** WHAT TO WORK ON **
The goal here is an exact copy of the entries below, without their pictures.

** TASK DATA **

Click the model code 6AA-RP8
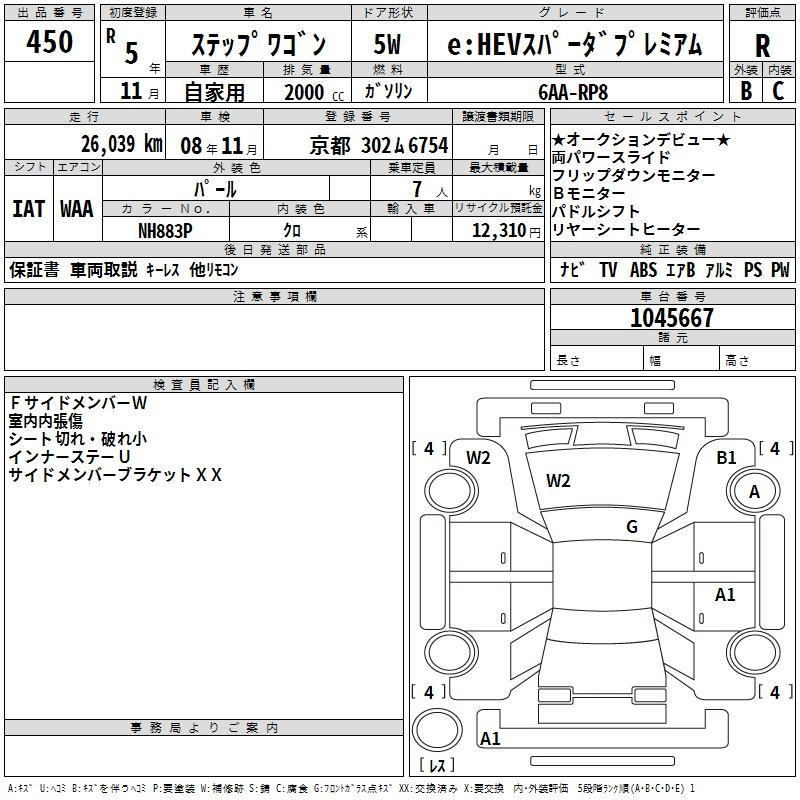The height and width of the screenshot is (800, 800). [x=572, y=90]
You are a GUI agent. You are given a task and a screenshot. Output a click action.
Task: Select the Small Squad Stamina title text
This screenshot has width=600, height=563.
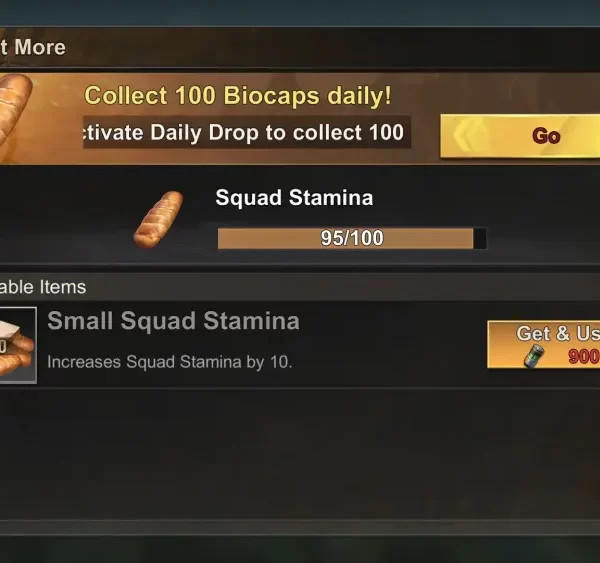pyautogui.click(x=173, y=321)
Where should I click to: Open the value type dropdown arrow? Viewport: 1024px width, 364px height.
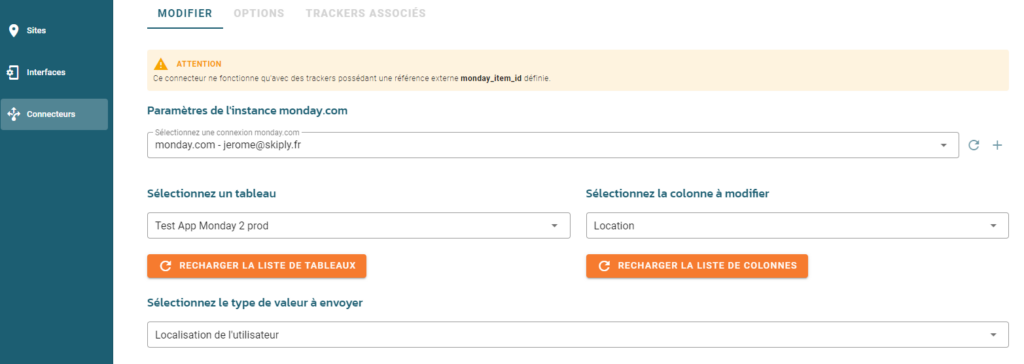(x=993, y=335)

** ANSWER SECTION **
Click the model code 6AA-RP8
The height and width of the screenshot is (800, 800). [x=572, y=90]
You are a GUI agent. You are given a task and a screenshot. Output a click action.
Task: Select the Small Squad Stamina title text
This screenshot has width=600, height=563.
pyautogui.click(x=173, y=321)
Where should I click to: Open the value type dropdown arrow? Viewport: 1024px width, 364px height.
(x=993, y=335)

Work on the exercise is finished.